When you experience similar experiences wherever you go and in all your relationships, there is one common denominator, YOU! And when you keep making decisions the same way, living impulsively, and expect different outcomes, you’re officially insane. I took a step back to reevaluate some things in my life like how I was approaching my relationships, what my attitude was toward various parts of life and how I was making my decisions. Decisions are really the driver for all things in life.
Personal Gratification
I discovered I often approached relationships for personal gratification; what could I get out of it instead of what could I give to it. That was mostly true for family relationships. I was in romantic relationships to help me feel good now. My future hopes, dreams and life goals never played a factor. I was living for the life I had, not the life I desired in my future. Feeling good now always led to future disappointment because I entirely eliminated a vetting process to see if we are even on the same track in life. It’s not surprising I made many poor relationship decisions.
Feelings as Your Guide
People get lost in using their current feelings as a guide for decisions. Your current feelings are only good at telling you if you are having a positive or negative attitude. If you can use your feelings to be in a good positive attitude, you’re doing great. If you get stuck in your emotions, you’ve built your own prison wall because you’re allowing your emotions to control you. Feelings are important, but they should not be a driver for your decisions in life other than deciding to choose to be happy and positive.
Driver for Decisions
Lastly, when I reflected on my history and faced a clearing in my future to create new, positive, healthy things in my life, I had to go back to the core. What was driving my decisions? Those choices saying, “You only live once. Just do it. Enjoy your life,” came to mind. All of a sudden I could see everything I never saw before. Living a life impulsively and for instant gratification was no way to go about it and make decisions. Why? I’ll tell you. When you live for right now, you do the following:
- You end up with regrets. You ignore the feelings you desire for your outcome to have instant gratification.

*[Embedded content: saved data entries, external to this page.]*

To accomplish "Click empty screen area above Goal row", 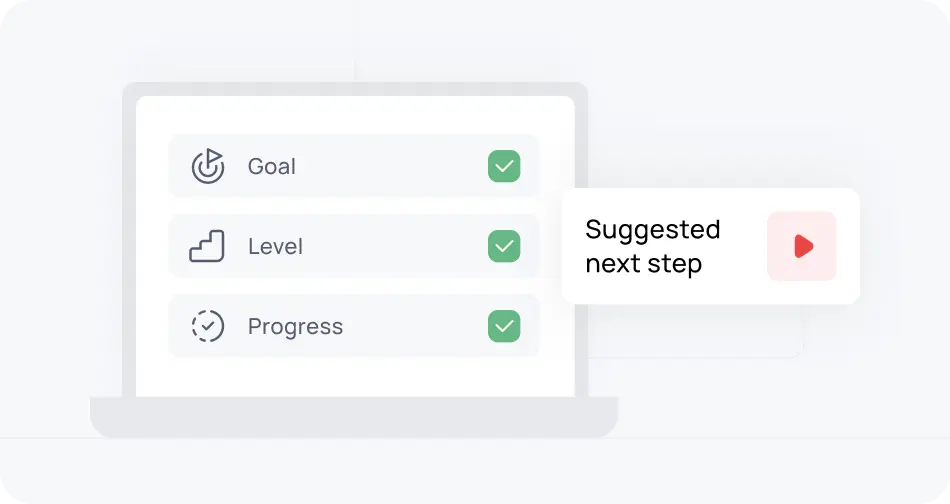I will [x=355, y=114].
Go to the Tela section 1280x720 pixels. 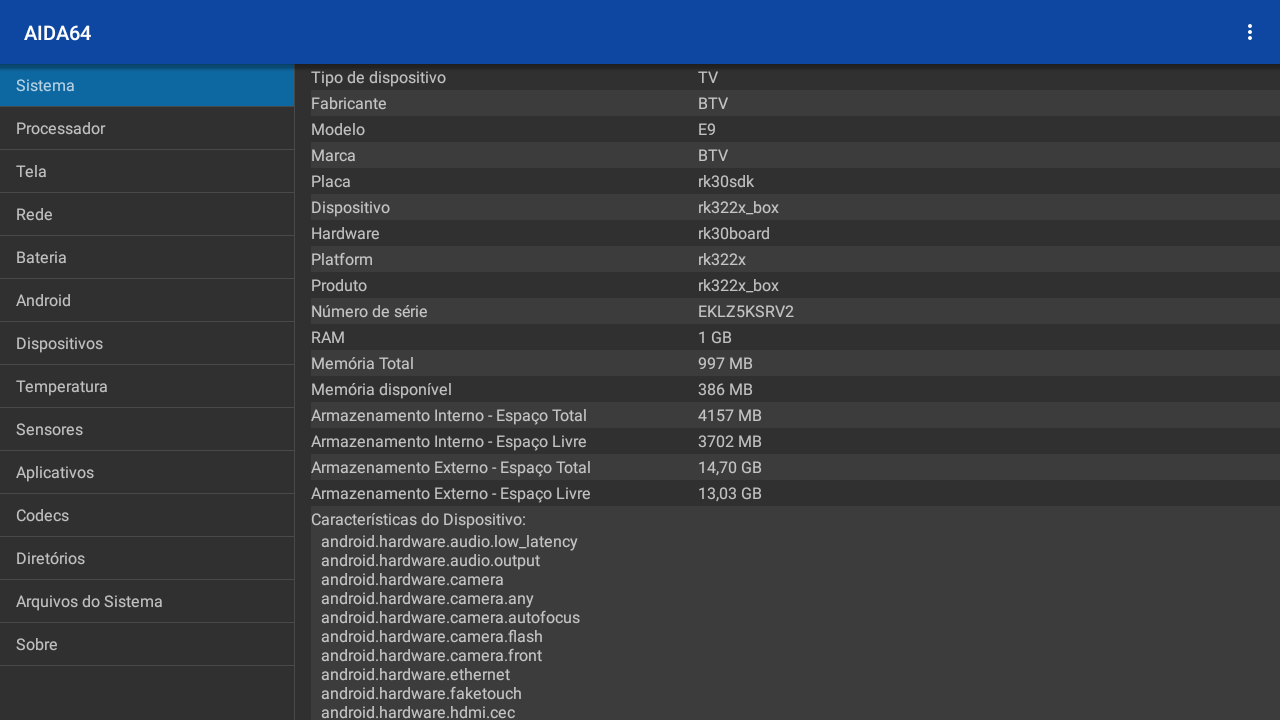[146, 172]
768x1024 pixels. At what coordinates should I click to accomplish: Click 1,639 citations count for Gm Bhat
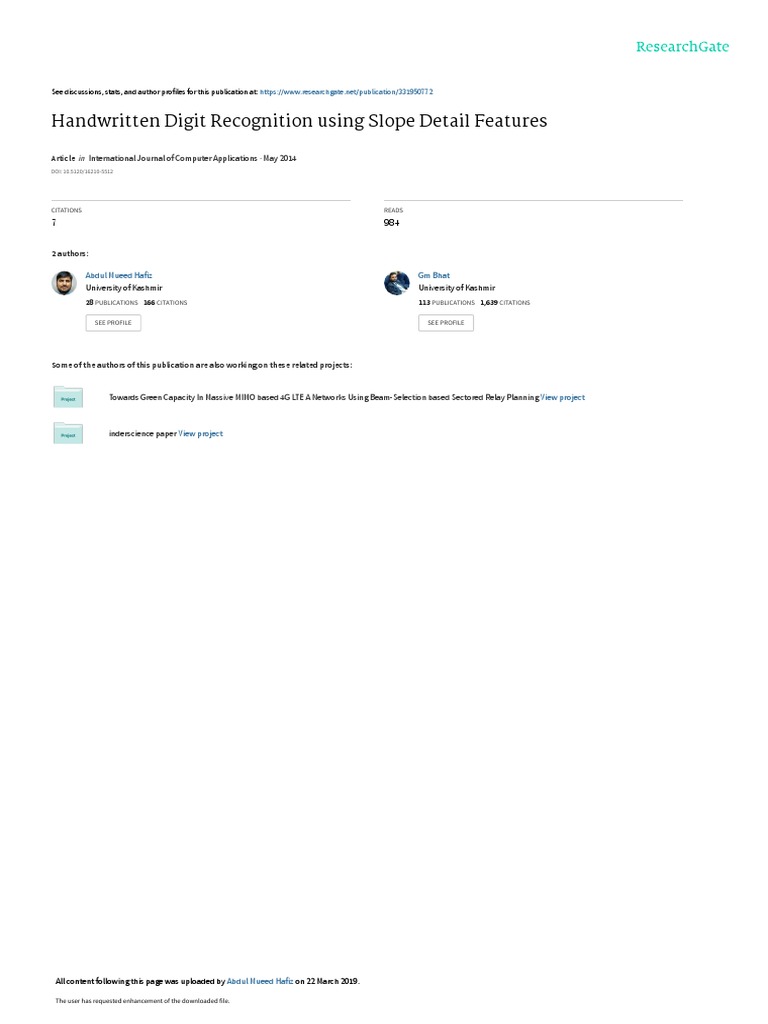coord(505,303)
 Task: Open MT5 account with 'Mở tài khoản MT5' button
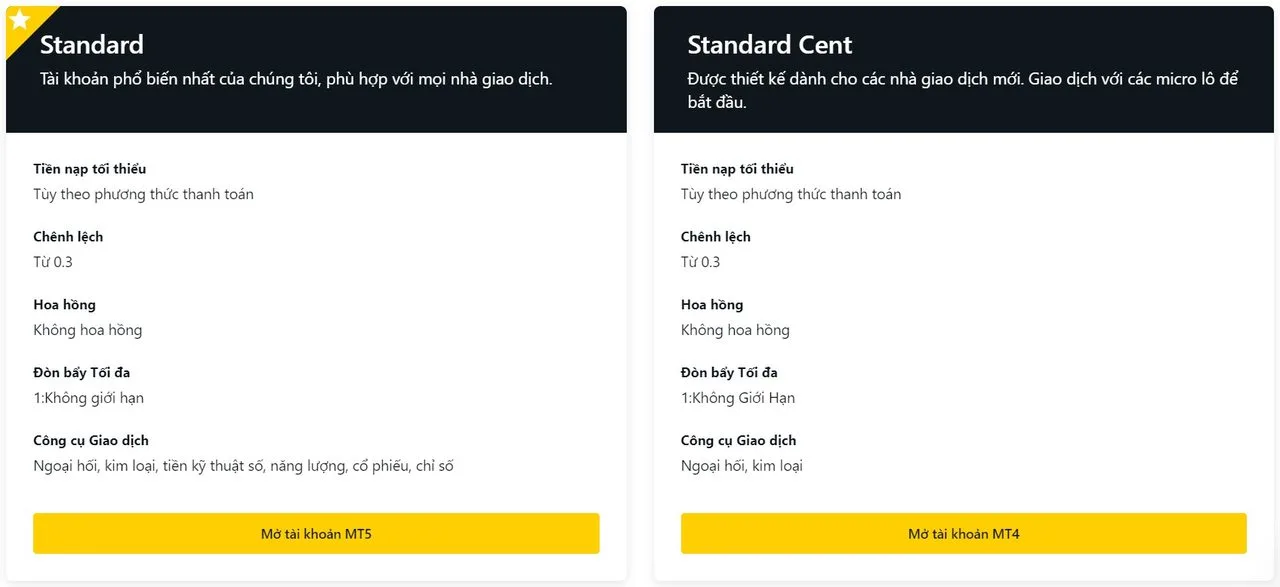click(x=316, y=534)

- You waste yourself and your time. All your time and energy go to what you want now instead of making decisions to foster a healthy life, moving in a positive direction.

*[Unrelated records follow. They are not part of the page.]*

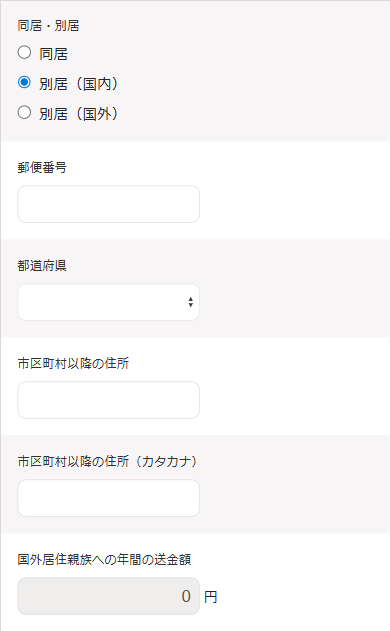Focus the address カタカナ input field
The width and height of the screenshot is (390, 631).
coord(109,498)
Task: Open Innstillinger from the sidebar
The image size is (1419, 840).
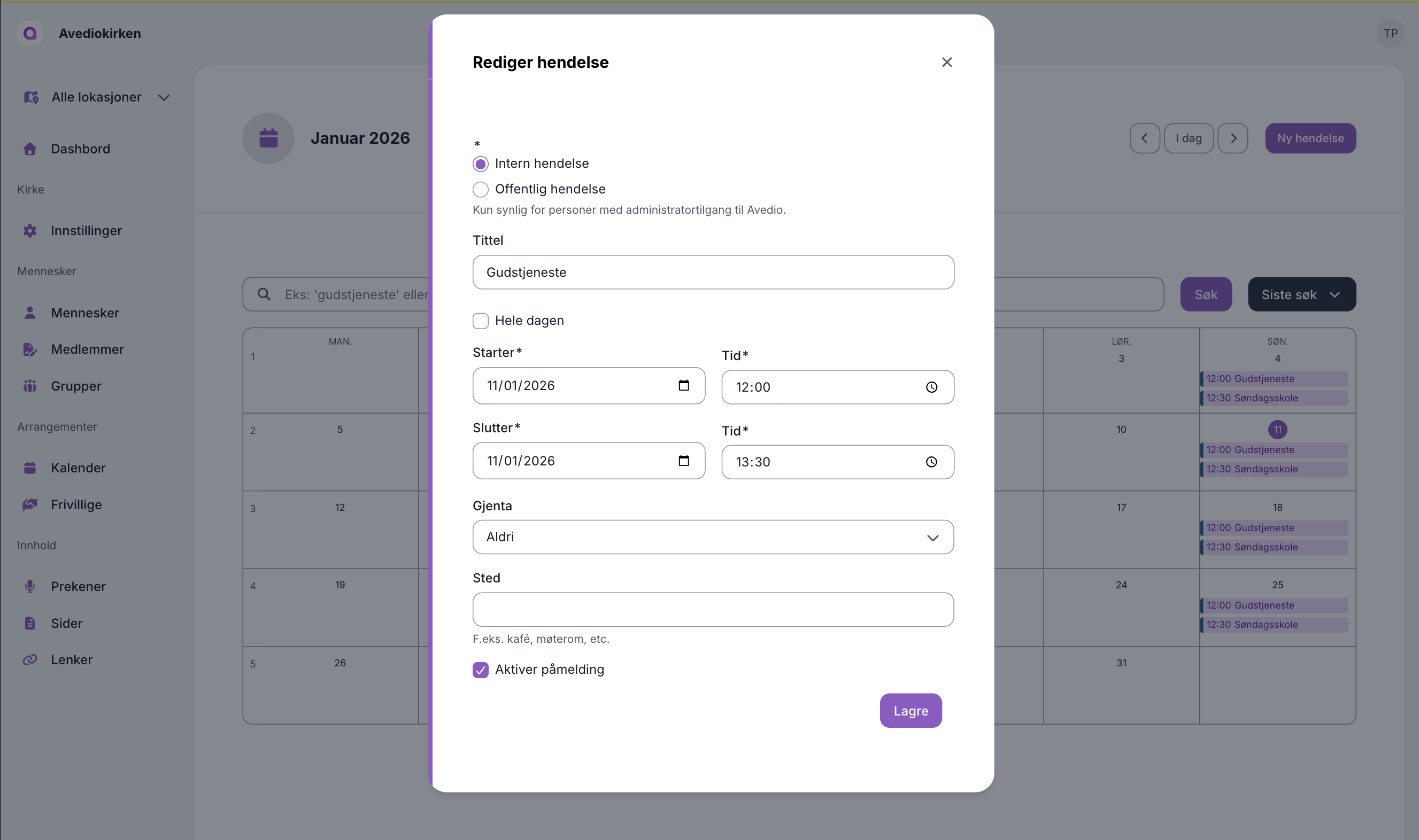Action: tap(86, 230)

- You make constant mistakes that put you in turmoil.
- You’re indecisive. You can’t ever make decisions because instant gratification isn’t always possible. In other words, it’s not likely you can drop everything and move to another city tomorrow because you’re fed up with where you live now.

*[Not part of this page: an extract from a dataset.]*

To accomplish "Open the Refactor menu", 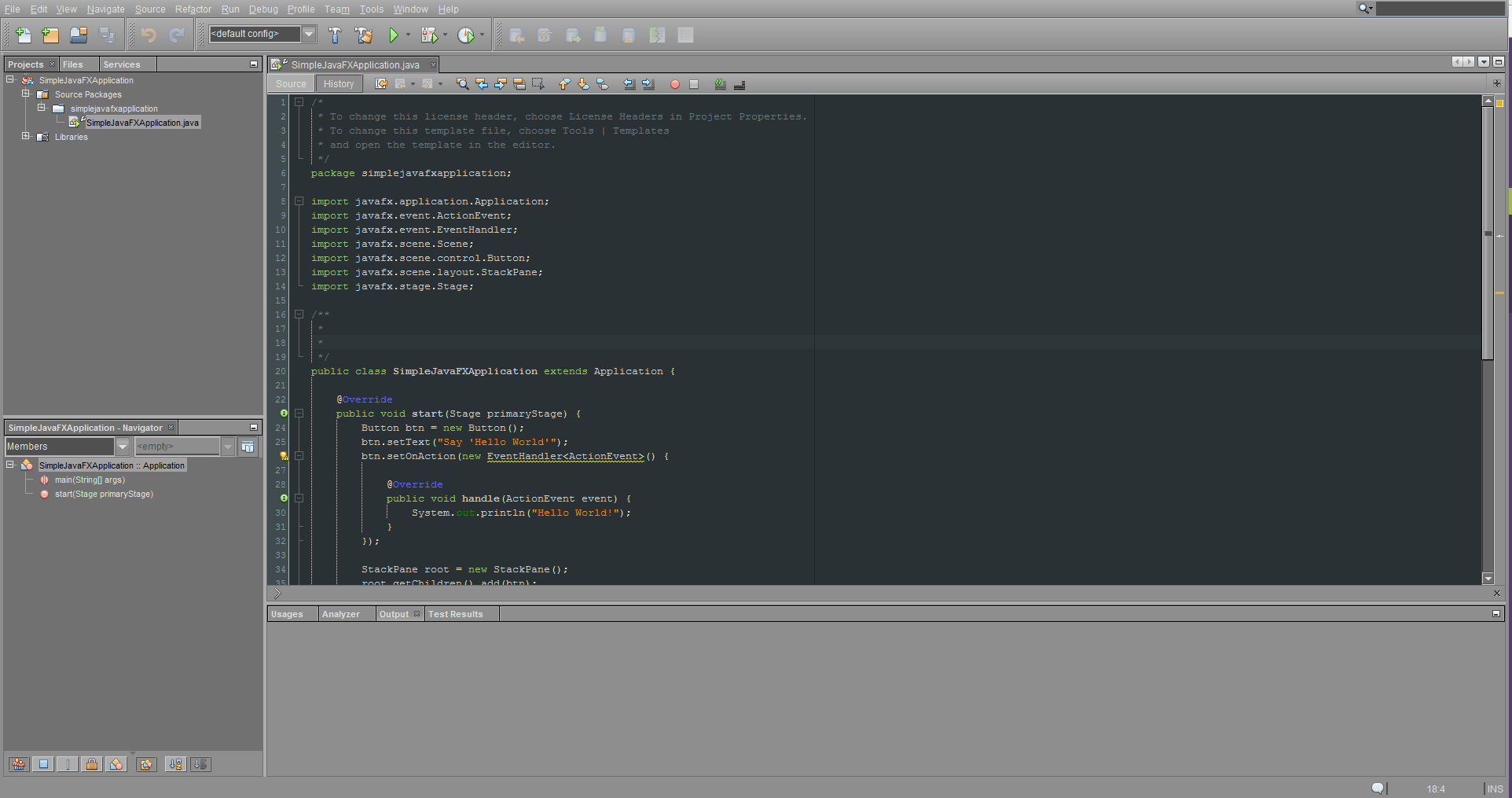I will click(193, 9).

- You have unhealthy relationships.
- You disappoint the people who love you the most.
- You become eternally selfish and narcissistic.
- You lose site of what you really want to have what you want now.
- You create bad decision-making habits that are hard to break.
- You always have an excuse.
The list can go on and on. the YOLO philosophy sounds quite great. It’s romanticized. It is fun to live for the now, but after many years of not experiencing the life I wanted and seeing that I’m not where I thought I would or should be at my age, I see that I have the rest of my life to make better decisions and associate with like-minded people. The reason to be friends with people who think like you is because they will support you in good decisions just like people who “only live once” supported and encouraged many bad decisions.
You only live once, it’s true, and because you only have one shot at this life, you need to get the most out of it. Getting the most out of it is best when you have regret-free living. I may be more conservative in my decision-making, and I may factor in much more discipline that before, but I can honestly say I’ve been able to maintain a more positive attitude and balanced lifestyle without it being influenced by my impulse-driven emotions. I still have tons of fun, but I also have much more confidence and peace in where my life is going.